**What is needed**
A faithful repeat of all the records, with no image kept, is the required answer.

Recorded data
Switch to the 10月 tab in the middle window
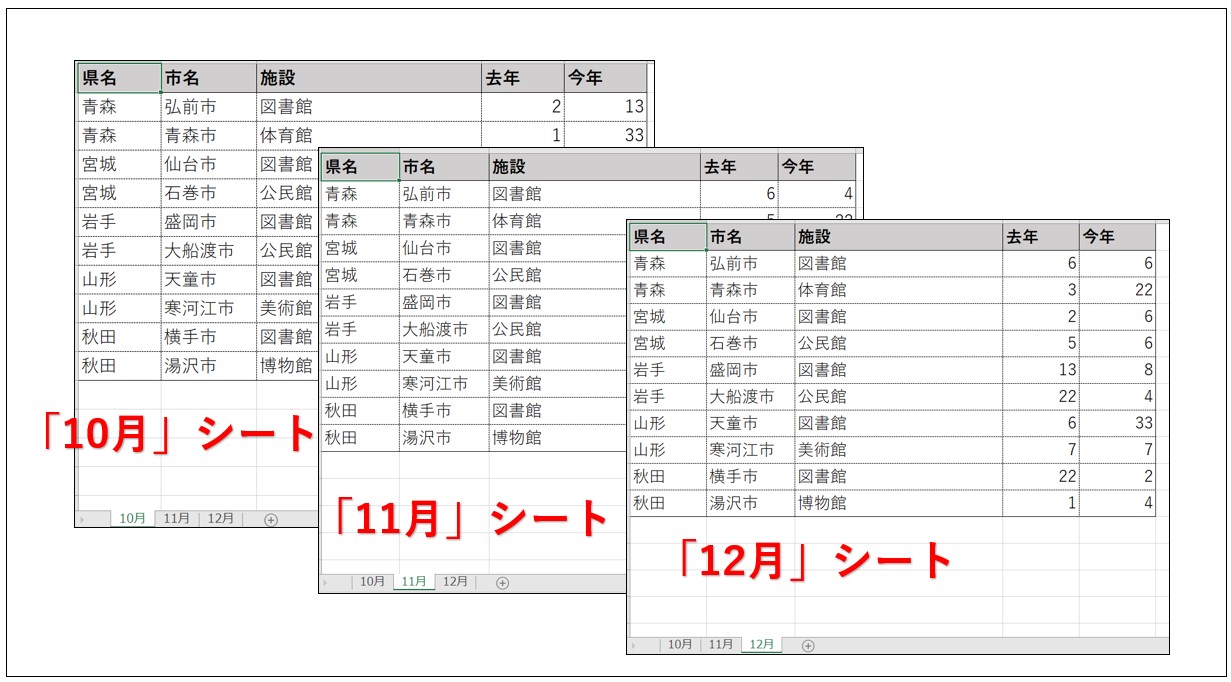Screen dimensions: 1231x682 click(x=372, y=582)
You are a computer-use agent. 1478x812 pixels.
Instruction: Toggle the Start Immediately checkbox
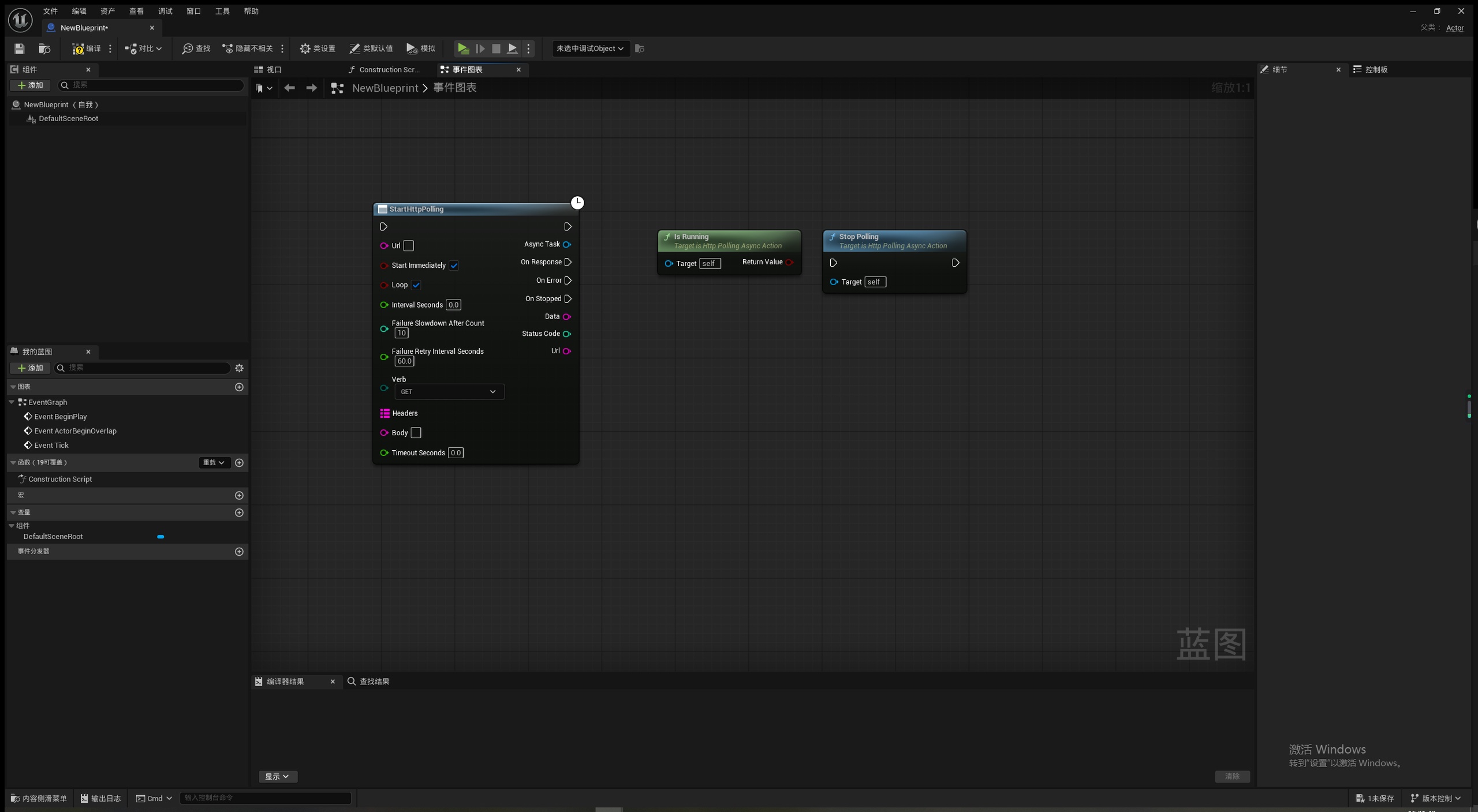pos(454,265)
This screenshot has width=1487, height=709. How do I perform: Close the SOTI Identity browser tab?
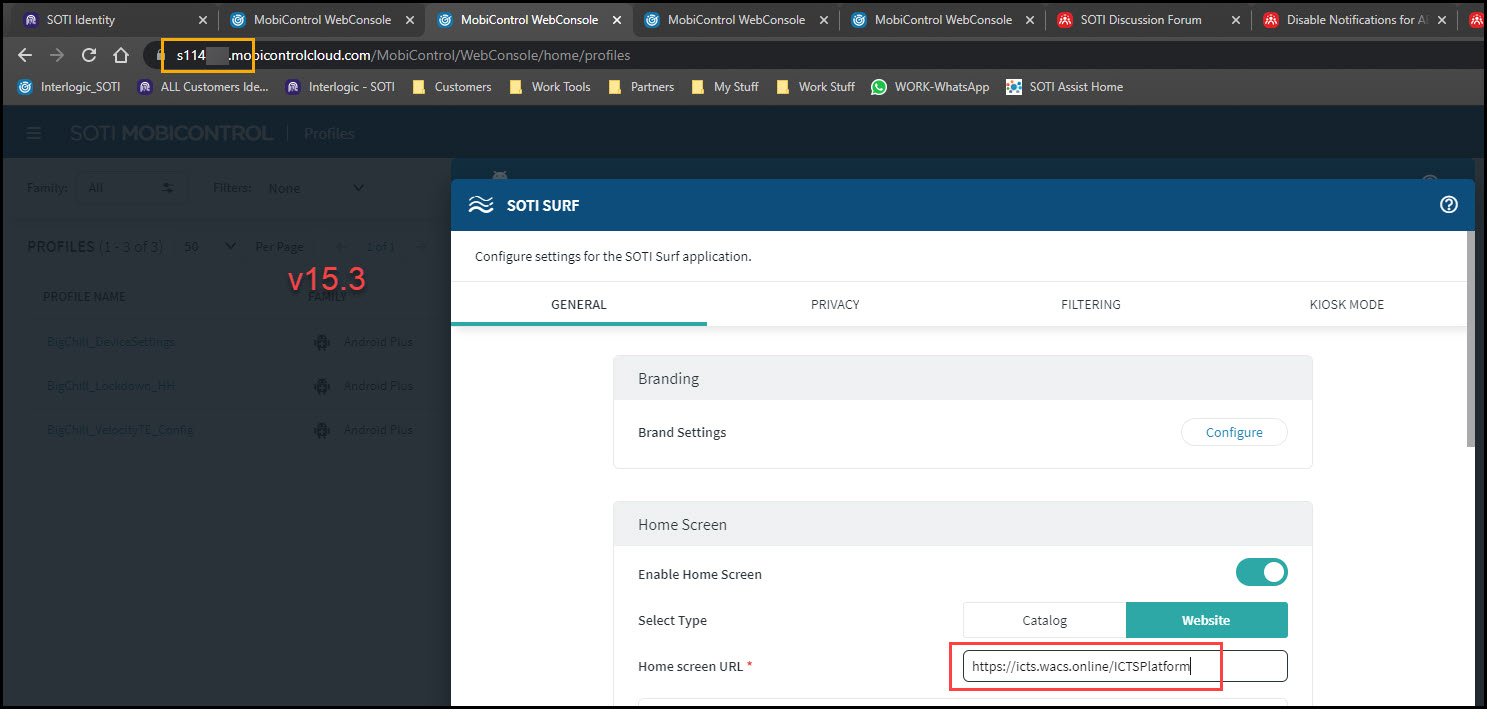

**Reply**
Switch to the 10月 tab in the middle window
Screen dimensions: 1231x682 click(x=372, y=582)
You are a computer-use agent. 1478x812 pixels.
Instruction: Toggle the Start Immediately checkbox
pos(454,265)
This screenshot has width=1487, height=709. How do I perform: Close the SOTI Identity browser tab?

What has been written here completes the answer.